Work order:
Two lines in the data below mark the range: the one with "Refresh the Google" and the one with "Given: Open the meeting info icon". Return both, along with every line between them, exactly.

Stored records:
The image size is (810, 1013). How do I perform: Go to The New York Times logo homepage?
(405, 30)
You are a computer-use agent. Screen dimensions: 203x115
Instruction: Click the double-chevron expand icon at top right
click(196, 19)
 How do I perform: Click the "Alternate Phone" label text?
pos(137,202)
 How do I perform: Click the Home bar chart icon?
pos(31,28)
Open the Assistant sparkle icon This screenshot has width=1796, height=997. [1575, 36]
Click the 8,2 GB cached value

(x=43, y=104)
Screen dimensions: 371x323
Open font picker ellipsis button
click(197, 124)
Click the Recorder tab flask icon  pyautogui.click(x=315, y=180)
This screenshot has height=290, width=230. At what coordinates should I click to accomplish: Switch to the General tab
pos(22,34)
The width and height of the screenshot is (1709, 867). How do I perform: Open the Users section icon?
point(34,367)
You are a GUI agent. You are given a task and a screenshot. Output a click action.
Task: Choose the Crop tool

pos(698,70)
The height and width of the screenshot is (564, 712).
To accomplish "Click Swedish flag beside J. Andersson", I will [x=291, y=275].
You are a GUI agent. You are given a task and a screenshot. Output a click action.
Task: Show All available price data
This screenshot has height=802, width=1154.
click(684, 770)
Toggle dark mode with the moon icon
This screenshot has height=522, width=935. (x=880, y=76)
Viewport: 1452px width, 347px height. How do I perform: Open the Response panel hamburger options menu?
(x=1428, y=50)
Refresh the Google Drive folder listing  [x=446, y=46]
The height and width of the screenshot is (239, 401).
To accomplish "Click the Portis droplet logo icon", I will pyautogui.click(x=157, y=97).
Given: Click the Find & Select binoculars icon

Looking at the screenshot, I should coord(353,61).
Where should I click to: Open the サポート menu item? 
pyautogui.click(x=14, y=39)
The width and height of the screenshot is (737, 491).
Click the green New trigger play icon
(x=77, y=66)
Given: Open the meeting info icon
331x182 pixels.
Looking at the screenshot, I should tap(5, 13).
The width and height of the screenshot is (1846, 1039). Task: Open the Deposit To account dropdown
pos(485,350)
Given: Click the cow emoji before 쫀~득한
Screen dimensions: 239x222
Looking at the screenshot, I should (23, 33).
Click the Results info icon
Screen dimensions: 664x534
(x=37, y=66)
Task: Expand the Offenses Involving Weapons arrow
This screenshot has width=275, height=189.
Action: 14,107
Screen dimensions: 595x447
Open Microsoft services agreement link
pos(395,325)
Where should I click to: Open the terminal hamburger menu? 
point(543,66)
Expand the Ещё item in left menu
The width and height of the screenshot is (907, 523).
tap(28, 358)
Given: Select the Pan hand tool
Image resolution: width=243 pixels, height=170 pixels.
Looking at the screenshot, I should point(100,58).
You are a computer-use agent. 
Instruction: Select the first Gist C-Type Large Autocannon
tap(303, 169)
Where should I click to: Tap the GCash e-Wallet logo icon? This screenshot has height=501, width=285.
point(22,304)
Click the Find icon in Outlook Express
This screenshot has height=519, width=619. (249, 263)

Response to the exercise:
Refresh the Google Drive folder listing  [x=446, y=46]
The height and width of the screenshot is (239, 401).
To accomplish "Click the Portis droplet logo icon", I will pyautogui.click(x=157, y=97).
Given: Click the Find & Select binoculars icon

Looking at the screenshot, I should coord(353,61).
Where should I click to: Open the サポート menu item? 
pyautogui.click(x=14, y=39)
The width and height of the screenshot is (737, 491).
Click the green New trigger play icon
(x=77, y=66)
Given: Open the meeting info icon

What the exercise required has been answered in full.